Travail à faire:
a – Citez le passage de l'extrait sur La fièvre du samedi soir qui va de « Un jeune Italo-Américain » jusqu'à « de danse truqué). ».
b – D'après l'extrait sur La fièvre du samedi soir, quel exemple montre que les possibilités de « s'en sortir » sont illusoires et frelatées ?

Extrait source:
◆ ◆ ◆ ◆ ◆
La fièvre du samedi soir (John Badham, 1977)

Un jeune Italo-Américain de Brooklyn s’échappe de son triste quotidien lorsqu’il brille sur les pistes de danse…

Le contexte social n’est pas le décorum d’une énième apologie du rêve américain mais imprègne les actions des protagonistes jusqu’à la fin du film. La fièvre du titre n’est jamais qu’une sorte d’hédonisme glauque permettant tout juste aux prolos fils d’immigrés d’oublier temporairement le déterminisme qui pèse sur eux. Des scènes très crues de viol collectif sont intégrées aux virées de la bande sans être dramatisées outre-mesure, ce qui montre qu’elles font partie de son quotidien. Les possibilités de « s’en sortir » sont montrées comme illusoires et frelatées (concours de danse truqué).
◆ ◆ ◆ ◆ ◆
Lignes extraites:
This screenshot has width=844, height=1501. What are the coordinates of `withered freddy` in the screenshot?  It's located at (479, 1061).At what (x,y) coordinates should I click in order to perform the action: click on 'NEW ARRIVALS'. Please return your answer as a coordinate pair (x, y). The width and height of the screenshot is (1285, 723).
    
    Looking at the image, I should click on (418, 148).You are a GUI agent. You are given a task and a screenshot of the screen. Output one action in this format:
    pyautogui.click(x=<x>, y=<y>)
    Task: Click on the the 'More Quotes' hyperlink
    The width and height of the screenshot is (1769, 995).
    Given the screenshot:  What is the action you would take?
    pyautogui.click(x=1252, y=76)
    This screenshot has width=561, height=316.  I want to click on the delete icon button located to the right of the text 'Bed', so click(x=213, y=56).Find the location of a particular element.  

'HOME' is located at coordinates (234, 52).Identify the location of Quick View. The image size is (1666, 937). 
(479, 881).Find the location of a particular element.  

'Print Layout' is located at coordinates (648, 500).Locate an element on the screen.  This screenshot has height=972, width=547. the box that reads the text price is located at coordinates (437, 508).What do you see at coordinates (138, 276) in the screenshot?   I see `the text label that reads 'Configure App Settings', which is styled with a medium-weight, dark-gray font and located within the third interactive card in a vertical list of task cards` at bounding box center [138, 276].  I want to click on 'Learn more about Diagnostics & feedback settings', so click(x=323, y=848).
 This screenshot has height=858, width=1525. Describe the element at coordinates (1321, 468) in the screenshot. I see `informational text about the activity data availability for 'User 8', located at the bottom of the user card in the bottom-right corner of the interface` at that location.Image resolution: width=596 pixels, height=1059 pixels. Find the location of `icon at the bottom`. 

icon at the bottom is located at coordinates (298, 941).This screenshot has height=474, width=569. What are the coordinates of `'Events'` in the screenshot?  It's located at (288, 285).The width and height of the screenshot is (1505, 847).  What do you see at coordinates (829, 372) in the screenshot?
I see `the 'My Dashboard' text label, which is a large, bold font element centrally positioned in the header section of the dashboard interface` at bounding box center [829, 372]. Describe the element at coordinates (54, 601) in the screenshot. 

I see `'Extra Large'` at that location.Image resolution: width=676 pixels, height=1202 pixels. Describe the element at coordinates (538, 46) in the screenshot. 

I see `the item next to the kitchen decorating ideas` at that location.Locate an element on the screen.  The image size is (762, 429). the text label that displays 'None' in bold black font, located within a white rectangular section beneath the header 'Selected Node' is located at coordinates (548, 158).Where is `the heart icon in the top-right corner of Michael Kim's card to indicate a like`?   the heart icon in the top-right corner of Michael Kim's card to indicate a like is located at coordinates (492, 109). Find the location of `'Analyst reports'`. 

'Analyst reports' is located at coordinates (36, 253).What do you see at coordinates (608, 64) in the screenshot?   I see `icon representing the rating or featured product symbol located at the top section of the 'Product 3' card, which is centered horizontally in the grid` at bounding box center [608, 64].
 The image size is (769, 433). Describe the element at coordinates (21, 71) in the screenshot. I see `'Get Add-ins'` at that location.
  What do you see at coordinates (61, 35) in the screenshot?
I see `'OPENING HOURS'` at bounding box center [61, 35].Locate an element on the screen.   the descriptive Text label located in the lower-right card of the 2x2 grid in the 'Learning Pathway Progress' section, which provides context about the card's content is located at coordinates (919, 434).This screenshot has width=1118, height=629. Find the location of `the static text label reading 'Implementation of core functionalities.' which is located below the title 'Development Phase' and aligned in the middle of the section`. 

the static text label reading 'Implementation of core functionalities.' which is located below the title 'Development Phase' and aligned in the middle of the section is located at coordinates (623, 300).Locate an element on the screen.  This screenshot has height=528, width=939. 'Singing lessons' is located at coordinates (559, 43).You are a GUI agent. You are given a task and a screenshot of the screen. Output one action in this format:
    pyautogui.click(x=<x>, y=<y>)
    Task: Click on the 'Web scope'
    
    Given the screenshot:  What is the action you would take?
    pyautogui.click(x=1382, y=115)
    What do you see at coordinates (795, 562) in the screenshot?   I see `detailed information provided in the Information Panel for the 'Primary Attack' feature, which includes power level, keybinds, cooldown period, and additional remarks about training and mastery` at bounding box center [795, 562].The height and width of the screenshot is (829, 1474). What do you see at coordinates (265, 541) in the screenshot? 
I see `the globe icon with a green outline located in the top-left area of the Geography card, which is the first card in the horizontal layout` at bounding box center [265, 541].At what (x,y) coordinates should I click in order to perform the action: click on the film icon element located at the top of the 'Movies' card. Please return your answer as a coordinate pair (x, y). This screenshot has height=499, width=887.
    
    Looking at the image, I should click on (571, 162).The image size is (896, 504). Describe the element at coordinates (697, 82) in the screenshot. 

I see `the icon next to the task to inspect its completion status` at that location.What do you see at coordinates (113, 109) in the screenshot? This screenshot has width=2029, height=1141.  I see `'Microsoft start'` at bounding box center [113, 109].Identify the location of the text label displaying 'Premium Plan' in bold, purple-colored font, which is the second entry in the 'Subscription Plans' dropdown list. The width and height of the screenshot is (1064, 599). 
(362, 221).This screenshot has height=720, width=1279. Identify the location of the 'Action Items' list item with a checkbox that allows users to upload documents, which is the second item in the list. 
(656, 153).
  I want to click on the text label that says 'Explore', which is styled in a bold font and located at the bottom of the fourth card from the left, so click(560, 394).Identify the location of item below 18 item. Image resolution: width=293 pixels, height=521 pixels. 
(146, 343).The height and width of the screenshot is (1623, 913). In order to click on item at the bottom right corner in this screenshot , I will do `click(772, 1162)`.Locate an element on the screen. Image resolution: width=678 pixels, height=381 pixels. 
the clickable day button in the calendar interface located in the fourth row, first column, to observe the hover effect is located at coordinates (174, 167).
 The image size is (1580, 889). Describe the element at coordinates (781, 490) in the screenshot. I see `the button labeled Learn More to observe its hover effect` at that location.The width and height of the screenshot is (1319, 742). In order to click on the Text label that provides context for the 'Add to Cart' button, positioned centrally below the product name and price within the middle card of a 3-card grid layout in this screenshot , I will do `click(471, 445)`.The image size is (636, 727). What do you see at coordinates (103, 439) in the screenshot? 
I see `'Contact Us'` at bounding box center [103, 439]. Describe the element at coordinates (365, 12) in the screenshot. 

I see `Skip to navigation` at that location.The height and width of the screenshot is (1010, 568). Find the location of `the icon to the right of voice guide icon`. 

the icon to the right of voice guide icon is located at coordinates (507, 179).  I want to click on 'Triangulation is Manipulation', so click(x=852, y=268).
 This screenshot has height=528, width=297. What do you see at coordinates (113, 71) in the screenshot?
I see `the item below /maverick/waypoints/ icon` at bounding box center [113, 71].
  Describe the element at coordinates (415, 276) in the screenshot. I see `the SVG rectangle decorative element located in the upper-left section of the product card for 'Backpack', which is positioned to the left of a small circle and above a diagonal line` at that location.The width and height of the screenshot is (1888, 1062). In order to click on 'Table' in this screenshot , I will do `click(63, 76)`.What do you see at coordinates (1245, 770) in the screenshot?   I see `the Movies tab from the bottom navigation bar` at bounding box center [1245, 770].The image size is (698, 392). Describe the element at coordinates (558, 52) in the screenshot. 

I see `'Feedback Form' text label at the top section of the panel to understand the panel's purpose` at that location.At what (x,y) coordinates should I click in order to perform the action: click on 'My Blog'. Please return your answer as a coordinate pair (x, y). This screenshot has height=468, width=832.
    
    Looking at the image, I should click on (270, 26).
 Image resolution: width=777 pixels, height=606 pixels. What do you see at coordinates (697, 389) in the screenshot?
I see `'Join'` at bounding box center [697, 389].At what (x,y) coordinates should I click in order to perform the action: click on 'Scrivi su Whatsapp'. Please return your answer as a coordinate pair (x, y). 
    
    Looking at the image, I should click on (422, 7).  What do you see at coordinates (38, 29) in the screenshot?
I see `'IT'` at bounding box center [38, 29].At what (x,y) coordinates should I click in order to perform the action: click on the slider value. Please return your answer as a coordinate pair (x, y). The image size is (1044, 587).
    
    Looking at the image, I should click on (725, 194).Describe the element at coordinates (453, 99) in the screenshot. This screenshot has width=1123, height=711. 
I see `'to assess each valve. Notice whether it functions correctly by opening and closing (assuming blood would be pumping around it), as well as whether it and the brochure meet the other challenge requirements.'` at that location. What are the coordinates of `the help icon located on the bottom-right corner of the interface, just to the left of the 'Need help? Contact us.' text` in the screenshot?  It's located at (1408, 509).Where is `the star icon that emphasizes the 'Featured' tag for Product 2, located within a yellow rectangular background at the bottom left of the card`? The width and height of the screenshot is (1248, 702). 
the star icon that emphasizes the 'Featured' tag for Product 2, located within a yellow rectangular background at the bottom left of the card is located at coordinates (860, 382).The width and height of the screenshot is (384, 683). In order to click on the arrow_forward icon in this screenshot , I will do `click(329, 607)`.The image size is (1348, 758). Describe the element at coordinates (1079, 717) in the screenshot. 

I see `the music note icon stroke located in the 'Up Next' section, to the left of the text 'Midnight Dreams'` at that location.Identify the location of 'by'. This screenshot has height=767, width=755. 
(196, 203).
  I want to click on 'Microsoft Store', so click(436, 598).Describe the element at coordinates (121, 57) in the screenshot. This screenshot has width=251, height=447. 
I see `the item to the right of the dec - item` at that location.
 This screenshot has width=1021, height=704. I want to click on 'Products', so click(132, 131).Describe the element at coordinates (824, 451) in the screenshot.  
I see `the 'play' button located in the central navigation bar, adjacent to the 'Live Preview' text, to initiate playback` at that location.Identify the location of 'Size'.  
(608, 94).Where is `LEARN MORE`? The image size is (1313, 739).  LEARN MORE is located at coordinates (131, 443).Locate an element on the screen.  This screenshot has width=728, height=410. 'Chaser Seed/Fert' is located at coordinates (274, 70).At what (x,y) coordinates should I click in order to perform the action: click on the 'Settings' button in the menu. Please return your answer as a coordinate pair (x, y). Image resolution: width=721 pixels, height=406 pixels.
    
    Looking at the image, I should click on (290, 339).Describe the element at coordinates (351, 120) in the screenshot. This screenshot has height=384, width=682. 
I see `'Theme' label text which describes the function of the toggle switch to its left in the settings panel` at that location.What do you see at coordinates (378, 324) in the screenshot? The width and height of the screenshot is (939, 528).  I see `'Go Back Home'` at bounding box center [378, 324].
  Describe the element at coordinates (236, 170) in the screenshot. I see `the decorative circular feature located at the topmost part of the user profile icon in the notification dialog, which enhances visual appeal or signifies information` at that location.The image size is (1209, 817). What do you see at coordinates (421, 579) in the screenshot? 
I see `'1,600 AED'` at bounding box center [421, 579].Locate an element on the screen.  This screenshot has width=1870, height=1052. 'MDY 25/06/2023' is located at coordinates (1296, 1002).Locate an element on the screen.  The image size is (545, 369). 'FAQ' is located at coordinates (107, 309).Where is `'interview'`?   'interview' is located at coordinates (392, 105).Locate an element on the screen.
◆ ◆ ◆ ◆ ◆
Réponses:
a –
Un jeune Italo-Américain de Brooklyn s’échappe de son triste quotidien lorsqu’il brille sur les pistes de danse…

Le contexte social n’est pas le décorum d’une énième apologie du rêve américain mais imprègne les actions des protagonistes jusqu’à la fin du film. La fièvre du titre n’est jamais qu’une sorte d’hédonisme glauque permettant tout juste aux prolos fils d’immigrés d’oublier temporairement le déterminisme qui pèse sur eux. Des scènes très crues de viol collectif sont intégrées aux virées de la bande sans être dramatisées outre-mesure, ce qui montre qu’elles font partie de son quotidien. Les possibilités de « s’en sortir » sont montrées comme illusoires et frelatées (concours de danse truqué).

b – Un concours de danse truqué.